Perceivable latencies when tracking drums

Notyelf

New member
Greetings all!

My band is recording an album, we are a rock/metal band, with a bit of technical feel to a good portion of our music. Maybe not prog-level, but in that realm. I am the singer and guitar player.

My engineer and I are having a disagreement as to what 'human feel' is when it comes to variance to the drums being on the click. The drums have been tracked to our album already, and there are some sections, particularly technical ones, where the beat is off by 100ms or so. I find these sections very hard to track to, as they generally 'catch up' to the beat and are fairly precise. When I say precise, I am generally talking 20-30ms feels fairly precise to me. 50ms seems OK, but anything beyond that feels 'off'.

Unfortunately we cannot re-track the drums but may be able to fix it here in there, but my engineer is saying this is natural 'human feel' and that I need to learn to track to it.

I am not the greatest or most precise guitar player in the world, in fact, I am constantly practicing because I feel I am sloppy for our style of music :D. So I opened up my DAW and put the BPMs at 440 so I could compare nearly every note in the section we are recording, and tracked to that. 100% of my notes were within 10 to 20ms. To me that still felt 'human' and didn't feel like a robot or anything to me.

So my question is, what is the tolerance for 'human feel'? I imagine it is going to vary from person to person, but I would think in recording there has to be an acceptable limit?
 
I think a lot of what makes something human is the fact that no one else will do something exactly like you will do it. Nobody's time is perfect and that's what makes it human. In a recording situation where you are not tracking at the same time as the drummer, its best to follow the click so you are both aiming for "perfection" rather than having a vague time reference.

I feel like the only way you'd be able to pull off the technical parts of the song without editing the drums is by listening and practicing to the section over and over til you nail it.
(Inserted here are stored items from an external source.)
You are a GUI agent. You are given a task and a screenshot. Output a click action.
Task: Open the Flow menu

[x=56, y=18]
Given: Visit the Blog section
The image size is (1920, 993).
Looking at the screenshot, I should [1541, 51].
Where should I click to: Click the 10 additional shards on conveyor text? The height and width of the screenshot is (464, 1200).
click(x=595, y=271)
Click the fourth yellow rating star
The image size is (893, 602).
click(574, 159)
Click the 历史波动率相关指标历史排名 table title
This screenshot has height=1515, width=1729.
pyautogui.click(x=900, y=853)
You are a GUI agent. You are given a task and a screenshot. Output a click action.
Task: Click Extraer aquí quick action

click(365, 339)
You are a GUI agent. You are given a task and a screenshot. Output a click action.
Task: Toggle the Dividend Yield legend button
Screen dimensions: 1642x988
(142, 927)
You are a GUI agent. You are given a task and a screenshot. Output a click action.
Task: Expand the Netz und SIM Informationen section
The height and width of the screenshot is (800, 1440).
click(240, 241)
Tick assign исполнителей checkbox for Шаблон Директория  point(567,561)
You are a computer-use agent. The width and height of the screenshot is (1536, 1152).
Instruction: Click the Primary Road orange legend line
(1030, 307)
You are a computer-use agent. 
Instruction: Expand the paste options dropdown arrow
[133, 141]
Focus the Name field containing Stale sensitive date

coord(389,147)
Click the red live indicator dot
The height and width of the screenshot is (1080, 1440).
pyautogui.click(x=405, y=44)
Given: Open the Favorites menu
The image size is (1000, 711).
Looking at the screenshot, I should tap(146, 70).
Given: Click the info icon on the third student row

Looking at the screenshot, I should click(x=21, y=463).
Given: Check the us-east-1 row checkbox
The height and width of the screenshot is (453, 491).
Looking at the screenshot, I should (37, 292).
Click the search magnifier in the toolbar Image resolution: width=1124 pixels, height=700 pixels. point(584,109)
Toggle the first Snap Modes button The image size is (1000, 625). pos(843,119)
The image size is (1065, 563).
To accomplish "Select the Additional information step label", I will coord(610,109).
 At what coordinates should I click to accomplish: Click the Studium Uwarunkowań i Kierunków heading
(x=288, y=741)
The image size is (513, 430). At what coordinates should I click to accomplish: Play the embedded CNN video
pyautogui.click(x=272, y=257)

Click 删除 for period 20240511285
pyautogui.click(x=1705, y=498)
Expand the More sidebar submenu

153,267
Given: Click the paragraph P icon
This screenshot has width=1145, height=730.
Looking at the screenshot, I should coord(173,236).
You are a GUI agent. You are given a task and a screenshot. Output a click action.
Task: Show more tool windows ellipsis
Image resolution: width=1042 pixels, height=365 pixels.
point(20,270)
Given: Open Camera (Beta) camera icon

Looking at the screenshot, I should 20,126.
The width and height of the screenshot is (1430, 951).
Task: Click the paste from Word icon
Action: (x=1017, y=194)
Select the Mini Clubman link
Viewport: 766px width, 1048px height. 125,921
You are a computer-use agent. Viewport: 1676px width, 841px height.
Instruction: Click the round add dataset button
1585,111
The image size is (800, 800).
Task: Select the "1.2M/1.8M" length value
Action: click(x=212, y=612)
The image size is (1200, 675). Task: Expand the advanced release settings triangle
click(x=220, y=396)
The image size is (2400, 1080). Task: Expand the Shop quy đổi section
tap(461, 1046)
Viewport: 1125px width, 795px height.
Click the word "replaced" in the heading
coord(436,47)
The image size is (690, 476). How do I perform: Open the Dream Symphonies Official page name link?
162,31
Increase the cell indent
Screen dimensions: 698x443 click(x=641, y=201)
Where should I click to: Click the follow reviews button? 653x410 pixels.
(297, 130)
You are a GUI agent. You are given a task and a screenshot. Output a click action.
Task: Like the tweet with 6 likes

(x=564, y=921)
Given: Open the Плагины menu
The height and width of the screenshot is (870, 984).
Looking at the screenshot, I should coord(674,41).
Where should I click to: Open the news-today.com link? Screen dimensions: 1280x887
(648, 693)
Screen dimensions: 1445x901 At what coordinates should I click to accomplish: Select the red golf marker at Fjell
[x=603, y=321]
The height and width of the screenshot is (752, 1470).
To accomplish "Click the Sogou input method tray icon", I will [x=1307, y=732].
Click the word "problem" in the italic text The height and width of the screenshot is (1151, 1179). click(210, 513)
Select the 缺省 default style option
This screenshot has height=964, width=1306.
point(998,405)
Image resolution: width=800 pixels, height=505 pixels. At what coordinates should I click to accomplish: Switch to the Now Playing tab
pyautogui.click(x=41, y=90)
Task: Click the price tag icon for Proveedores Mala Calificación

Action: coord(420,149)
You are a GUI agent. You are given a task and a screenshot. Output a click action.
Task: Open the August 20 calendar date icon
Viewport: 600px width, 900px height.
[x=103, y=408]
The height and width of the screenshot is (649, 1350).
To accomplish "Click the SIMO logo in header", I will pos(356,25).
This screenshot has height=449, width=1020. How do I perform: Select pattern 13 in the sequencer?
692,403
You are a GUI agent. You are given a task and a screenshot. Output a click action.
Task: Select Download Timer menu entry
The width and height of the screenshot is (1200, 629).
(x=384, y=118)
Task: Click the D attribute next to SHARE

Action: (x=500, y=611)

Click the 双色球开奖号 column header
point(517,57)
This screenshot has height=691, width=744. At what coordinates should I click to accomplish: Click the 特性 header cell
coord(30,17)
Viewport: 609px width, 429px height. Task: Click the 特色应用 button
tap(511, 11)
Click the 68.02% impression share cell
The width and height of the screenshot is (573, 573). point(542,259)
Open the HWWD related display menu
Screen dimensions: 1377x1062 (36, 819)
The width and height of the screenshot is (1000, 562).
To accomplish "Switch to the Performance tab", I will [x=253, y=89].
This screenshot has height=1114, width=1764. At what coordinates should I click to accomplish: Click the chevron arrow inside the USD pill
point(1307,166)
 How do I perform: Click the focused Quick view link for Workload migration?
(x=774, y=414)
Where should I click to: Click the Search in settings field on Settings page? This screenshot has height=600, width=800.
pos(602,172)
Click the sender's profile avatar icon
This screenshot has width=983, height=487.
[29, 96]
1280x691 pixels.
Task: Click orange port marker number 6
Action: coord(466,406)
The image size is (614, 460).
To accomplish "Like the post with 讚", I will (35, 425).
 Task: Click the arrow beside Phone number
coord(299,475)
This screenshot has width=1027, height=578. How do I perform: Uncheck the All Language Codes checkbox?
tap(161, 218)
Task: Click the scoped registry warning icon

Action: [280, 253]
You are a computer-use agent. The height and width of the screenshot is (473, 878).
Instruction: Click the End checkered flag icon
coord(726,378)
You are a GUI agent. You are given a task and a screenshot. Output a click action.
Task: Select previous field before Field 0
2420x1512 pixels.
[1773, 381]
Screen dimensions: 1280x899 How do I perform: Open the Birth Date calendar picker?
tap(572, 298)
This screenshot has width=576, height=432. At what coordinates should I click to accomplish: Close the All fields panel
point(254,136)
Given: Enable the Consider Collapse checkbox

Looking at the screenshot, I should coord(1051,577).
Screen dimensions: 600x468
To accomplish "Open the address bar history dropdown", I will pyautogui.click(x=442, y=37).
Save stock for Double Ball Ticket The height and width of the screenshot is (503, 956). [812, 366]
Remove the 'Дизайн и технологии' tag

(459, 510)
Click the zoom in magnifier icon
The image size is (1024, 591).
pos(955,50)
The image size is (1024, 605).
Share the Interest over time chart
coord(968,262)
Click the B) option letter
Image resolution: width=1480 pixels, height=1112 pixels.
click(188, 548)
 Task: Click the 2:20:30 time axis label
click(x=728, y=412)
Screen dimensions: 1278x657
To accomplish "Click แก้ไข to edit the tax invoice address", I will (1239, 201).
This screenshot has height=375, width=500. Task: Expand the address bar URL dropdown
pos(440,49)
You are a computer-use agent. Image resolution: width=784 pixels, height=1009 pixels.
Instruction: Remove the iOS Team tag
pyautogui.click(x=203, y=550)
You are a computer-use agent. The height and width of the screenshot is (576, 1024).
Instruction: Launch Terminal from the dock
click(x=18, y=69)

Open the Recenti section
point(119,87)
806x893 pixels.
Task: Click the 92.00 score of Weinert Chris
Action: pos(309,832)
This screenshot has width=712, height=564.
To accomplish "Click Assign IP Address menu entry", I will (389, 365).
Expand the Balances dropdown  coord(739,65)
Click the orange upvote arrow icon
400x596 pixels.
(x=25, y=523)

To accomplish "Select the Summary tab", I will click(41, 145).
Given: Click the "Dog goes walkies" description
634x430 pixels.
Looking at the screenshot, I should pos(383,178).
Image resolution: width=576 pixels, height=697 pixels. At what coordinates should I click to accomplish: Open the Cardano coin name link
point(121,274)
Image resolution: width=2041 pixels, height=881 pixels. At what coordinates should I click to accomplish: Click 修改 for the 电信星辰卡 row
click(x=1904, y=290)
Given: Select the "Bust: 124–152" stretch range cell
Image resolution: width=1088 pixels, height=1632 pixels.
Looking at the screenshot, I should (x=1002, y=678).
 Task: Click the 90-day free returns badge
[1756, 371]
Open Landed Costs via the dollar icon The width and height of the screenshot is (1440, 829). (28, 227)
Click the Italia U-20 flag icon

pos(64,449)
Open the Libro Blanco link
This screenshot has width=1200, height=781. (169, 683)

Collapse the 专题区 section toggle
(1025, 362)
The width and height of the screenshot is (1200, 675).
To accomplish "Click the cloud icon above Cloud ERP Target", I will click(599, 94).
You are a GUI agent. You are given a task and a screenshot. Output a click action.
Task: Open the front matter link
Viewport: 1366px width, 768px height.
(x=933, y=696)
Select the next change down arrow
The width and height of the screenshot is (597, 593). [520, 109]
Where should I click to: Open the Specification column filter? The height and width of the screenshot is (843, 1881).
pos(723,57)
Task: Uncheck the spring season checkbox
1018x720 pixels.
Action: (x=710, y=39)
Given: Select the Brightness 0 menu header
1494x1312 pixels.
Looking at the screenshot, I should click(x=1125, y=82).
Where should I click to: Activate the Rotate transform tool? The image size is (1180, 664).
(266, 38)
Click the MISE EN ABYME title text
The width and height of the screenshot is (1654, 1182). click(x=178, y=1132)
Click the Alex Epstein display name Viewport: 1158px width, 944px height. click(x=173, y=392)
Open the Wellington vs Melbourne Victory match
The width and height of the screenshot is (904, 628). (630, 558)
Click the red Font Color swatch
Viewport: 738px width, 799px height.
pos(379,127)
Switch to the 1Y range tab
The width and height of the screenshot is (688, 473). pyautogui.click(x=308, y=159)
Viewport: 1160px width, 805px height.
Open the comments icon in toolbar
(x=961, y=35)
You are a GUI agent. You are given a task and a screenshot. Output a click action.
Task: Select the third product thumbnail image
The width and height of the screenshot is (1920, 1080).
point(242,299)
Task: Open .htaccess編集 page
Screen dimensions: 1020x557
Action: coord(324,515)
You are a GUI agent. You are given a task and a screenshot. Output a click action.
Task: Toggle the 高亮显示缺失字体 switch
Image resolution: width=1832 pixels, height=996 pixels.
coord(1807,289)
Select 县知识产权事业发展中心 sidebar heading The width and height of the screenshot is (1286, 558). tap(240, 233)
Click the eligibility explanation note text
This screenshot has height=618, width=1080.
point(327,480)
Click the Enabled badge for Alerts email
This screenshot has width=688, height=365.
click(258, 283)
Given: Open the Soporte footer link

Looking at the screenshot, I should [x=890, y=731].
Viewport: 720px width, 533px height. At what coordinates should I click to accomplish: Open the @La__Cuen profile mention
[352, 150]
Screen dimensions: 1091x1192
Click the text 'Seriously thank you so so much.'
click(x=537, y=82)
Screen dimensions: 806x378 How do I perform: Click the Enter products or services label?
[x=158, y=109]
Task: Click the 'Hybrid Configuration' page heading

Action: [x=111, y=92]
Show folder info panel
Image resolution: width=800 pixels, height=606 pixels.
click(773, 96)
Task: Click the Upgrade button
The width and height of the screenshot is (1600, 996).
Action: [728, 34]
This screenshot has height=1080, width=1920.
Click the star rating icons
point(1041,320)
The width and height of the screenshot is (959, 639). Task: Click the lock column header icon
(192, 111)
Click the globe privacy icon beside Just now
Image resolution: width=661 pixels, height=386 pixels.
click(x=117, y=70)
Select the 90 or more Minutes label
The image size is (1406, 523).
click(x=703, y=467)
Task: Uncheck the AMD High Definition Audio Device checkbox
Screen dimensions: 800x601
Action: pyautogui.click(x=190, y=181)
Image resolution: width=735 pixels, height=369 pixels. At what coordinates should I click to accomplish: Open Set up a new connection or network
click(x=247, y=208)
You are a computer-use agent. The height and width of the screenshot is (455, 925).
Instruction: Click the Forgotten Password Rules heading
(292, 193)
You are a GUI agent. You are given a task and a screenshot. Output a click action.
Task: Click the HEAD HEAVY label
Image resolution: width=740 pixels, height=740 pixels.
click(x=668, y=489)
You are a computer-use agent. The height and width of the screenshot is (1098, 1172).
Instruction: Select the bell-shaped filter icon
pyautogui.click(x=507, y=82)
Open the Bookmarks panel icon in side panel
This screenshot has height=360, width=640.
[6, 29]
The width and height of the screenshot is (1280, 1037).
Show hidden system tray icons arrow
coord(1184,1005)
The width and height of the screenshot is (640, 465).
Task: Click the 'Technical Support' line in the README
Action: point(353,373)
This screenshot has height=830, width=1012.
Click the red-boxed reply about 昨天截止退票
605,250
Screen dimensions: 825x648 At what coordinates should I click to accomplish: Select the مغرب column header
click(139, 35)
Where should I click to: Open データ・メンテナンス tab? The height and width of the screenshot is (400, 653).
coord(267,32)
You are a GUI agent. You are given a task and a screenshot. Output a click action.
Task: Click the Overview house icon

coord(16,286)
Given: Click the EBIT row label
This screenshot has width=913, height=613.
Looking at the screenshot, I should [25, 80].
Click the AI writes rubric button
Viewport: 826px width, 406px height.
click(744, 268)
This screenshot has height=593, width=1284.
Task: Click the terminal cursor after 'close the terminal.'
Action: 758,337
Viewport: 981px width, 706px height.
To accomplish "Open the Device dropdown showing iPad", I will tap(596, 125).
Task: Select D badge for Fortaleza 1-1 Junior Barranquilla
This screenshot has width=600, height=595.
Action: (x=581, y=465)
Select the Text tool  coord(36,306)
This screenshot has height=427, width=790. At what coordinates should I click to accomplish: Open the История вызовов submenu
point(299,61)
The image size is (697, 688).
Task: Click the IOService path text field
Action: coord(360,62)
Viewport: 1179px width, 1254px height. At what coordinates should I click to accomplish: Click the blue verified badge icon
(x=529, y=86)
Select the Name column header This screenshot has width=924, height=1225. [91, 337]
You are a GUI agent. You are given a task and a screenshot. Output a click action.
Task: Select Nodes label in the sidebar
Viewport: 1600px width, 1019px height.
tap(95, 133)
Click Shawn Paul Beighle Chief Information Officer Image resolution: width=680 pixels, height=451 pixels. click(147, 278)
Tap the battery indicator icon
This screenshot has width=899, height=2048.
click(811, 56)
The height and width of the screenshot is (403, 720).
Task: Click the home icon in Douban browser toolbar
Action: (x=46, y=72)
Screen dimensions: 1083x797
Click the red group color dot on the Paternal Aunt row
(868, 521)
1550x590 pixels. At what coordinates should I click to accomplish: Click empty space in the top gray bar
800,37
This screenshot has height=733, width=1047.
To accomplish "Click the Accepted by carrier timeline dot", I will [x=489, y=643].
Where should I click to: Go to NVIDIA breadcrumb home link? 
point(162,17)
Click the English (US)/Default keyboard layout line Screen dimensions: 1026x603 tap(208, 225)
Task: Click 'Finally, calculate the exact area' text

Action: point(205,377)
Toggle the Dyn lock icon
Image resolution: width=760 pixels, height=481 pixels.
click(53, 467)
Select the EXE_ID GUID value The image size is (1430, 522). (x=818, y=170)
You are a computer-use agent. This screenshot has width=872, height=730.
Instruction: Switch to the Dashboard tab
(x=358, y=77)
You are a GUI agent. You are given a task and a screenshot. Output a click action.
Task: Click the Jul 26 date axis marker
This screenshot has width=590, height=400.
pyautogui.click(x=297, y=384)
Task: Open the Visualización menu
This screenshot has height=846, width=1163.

But you shouldn't have to do that. Your engineer should want to help you get the performance down how you want it and it seems like the best way to do that would be to edit the drum tracks (which sounds off to you anyway) and have you track to them.

If your engineer wanted a true natural human feel, he probably should have tracked the drums without a click. Or tracked the whole band together.
 
The whole situation sounds like a degree of laziness on the part of the drummer and engineer. If the takes aren't up to snuff, they should be retracked (assuming some mild nudging in the DAW can't correct the issues). You shouldn't have to compromise your performance because of their slop.

Now, if you were both tracking live and that's where the performance took you, as a result of what you were both feeling at that time, it's another story. But for studio recording of the nature you describe it needs to be as close to the click track as possible, as musicgeekandlvr explained.

In the context of this situation, the 'human feel' thing is a cop-out. It's an admission that the drum track isn't tight enough, otherwise you wouldn't be calling it anything else but "good" or "tight". "Human feel" comes into play when a groove is played consistently a certain way, where it deviates consistently but stays within the pocket. 1/4 and 1/8 note accents may be 'off', but still sound/feel good. It sounds like the drummer is losing time and catching up eventually. That's when you stop the recording, clear the track, and try again.
 
Thank you both for your responses, both are very helpful!

I should have clarified the human feel statement as we are not recording live, but having natural human variances and not just punching in drums exactly on the click with zero variance. These responses are both helpful, thank you!

I do think we can resolve in the mix, but yes you are right, we definitely need to work on some performances. I wasn't there for all the drum tracking so I didn't get to weigh in, and frankly I felt like both the drummer and engineer were a little loose on what they called 'good'

Not much I can do now but make the best of it!
 
... I felt like both the drummer and engineer were a little loose on what they called 'good'

Not much I can do now but make the best of it!

That's exactly what it sounds like.

No one has to perform over music they're unhappy with. If it matters, then push back and refuse to add your tracks until they're corrected or, if necessary, retracked. "Making the best of it" only signs off on this behavior as acceptable. if your name is going to be put to this recording then you have every right to have input. If that's not the case, well hell I certainly wouldn't work another second on the material/with those artists. Life's too short. This isn't 'rough', it's called having standards.
 
If the drums sound good, then that is human feel. If they sound off, then it isn't.

The best drum grooves are still very consistent. The groove and feel has more to do with how one instrument pulls or pushes against another. For example, if the snare is always just a bit behind the hi hat (consistently), the feel will be laid back. If the snare is a bit ahead of the hat, it will feel more urgent.

Having the tempo vary in an uncontrolled manner is simply bad drumming. 100 ms is an eternity, depending on the tempo of the song. If he is that far out and then finds his way back to the click, it really should have been re-done.

However, if you need to track to those drums, turn off the click and follow the drums. It's a recording, so it is exactly the same every time you play it. You should be able to follow the drums.